Marcos Rambalducci diz ver a reforma tributária, com a implementação do IVA (Imposto sobre Valor Agregado), como um alento ao setor industrial. “Não tem como vender para São Paulo com uma alíquota e para o Acre com outra. Administrar isso é um custo enorme. Os custos vão ficar menores e isso é uma sinalização positiva para a indústria. Será um único imposto no consumo distribuído pela cadeia. Isso significa uma simplificação enorme, reduz custos e a indústria aumenta a produção para atender esse público.”

INCERTEZAS

Para Marcelo Curado, professor do Departamento de Economia da UFPR (Universidade Federal do Paraná), o governo ainda não deu sinais claros a respeito do rumo que vai tomar. “Existem sinais contraditórios, algumas medidas corretas e outras menos efetivas. Especialmente essa do setor automotivo, que é muito ineficiente. É uma medida que gera antecipação de vendas e perda de arrecadação. O governo ainda não mostrou a que veio do ponto de vista mais sistemático, de questões econômicas mais profundas.”

Curado diz que seria importante sinalizar para uma reforma administrativa e definir pontos da reforma tributária que ainda estão incertos. “Não há sinalização de que vá ser feita uma reforma do estado, que vá reduzir gastos. Apesar da reforma da Previdência, ainda tem uns ajustes previdenciários que não foi foram feitos. E a reforma tributária foi um avanço, mas ainda não sabemos qual a alíquota”, afirma o professor. “Há um problema que antecede, que foi o debate eleitoral muito pobre. Não temos um projeto econômico claro e ele vai se construir ao longo do tempo.”

Curado também avalia que não faz sentido o embate entre governo e Banco Central. “Não ha muito dúvida que o Banco Central tem sido extremamente conservador, mas não acho que é papel do governo discutir política monetária. O governo pode emitir opiniões, mas não é saúdavel que fique essa luta sistemática.”
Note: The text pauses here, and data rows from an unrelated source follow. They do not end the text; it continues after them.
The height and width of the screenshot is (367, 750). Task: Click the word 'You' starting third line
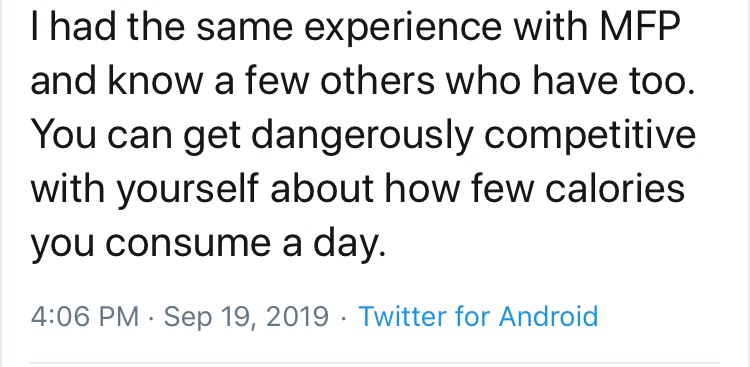64,135
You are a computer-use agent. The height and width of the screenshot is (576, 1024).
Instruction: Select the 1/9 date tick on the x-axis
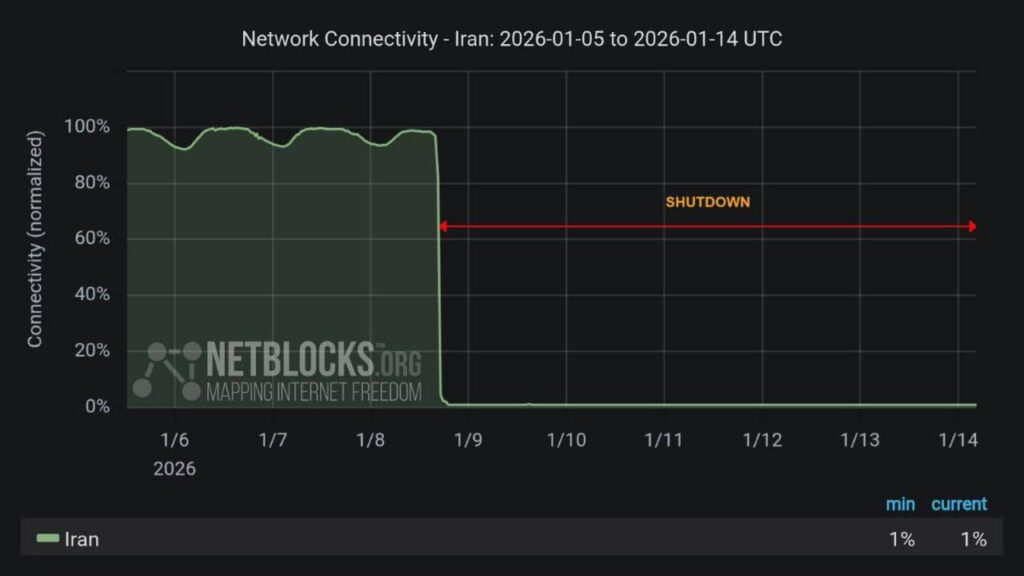(x=468, y=440)
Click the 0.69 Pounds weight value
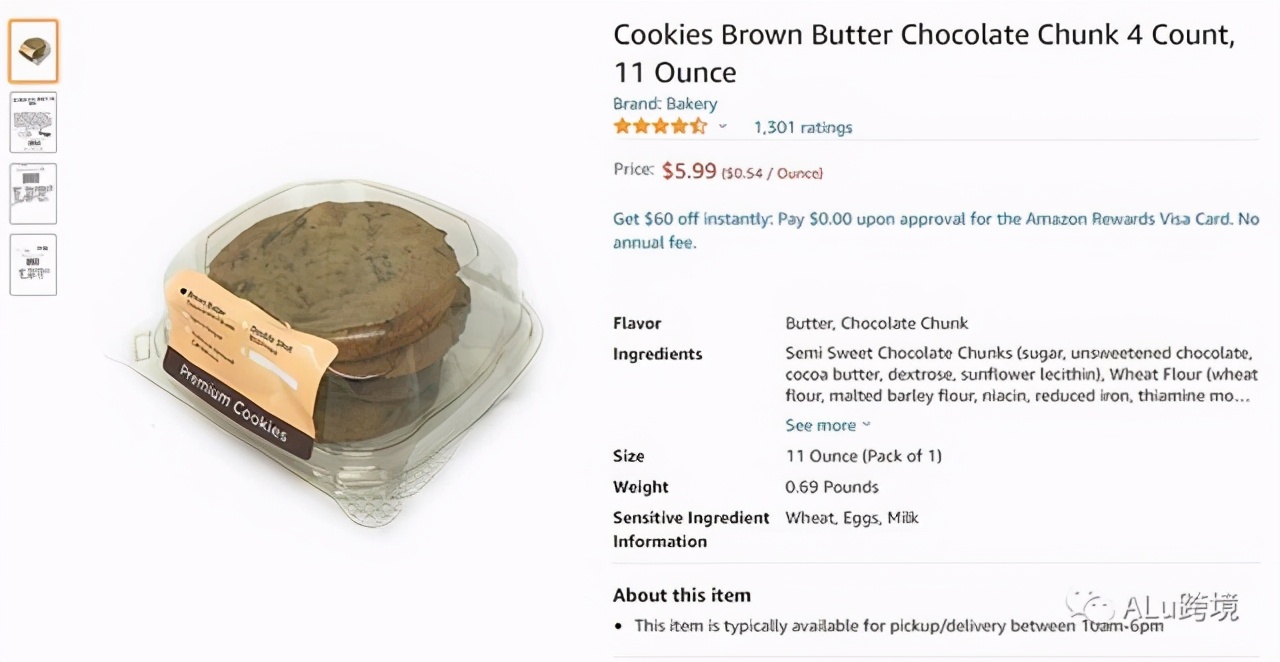This screenshot has height=662, width=1280. point(832,487)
Investimentos em infraestrutura são fundamentais

Economistas concordam quando o assunto é a necessidade de investimentos em infraestrutura, apontada como um possível entrave ao crescimento econômico e ao aumento na produção. Atualmente, regiões como o Oeste do Paraná e o norte de Santa Catarina, que se destacam na produção de aves e suínos, enfrentam dificuldades e custos altos para escoar a produção. Seriam necessários investimentos em rodovias e ferrovias, o que dependeria da participação da iniciativa privada.

“O custo Brasil seria reduzido de maneira a que o país possa competir com o mercado internacional: melhores estradas de rodagem e ferrovias, que levem a produção a um custo menor”, diz o professor universitário e consultor Marcos Rambalducci. “Isso precisa ser levado a termo para que permita ao setor privado fazer os investimentos. Não falta dinheiro para fazer as coisas que dão dinheiro. Quando há um marco regulatório, sempre vai ter dinheiro para fazer frente a essa iniciativas.” Programas como o Minha Casa Minha Vida, na avaliação do professor, podem ajudar a resolver alguns problemas estruturais, além de gerarem empregos e movimentarem o setor da construção civil.

Coordenador do curso de Economia da PUCPR, Jackson Bittencourt diz que também é necessário investir em mobilidade urbana como um fator de crescimento econômico. “Não é só um problema de mobilidade de mercadorias, temos problemas de mobilidade urbana, de trabalhadores. Além de investir infraestrutura de produção o país precisa investir em infraestrutura de mobilidade urbana, porque os problemas atrapalham a produtividade.”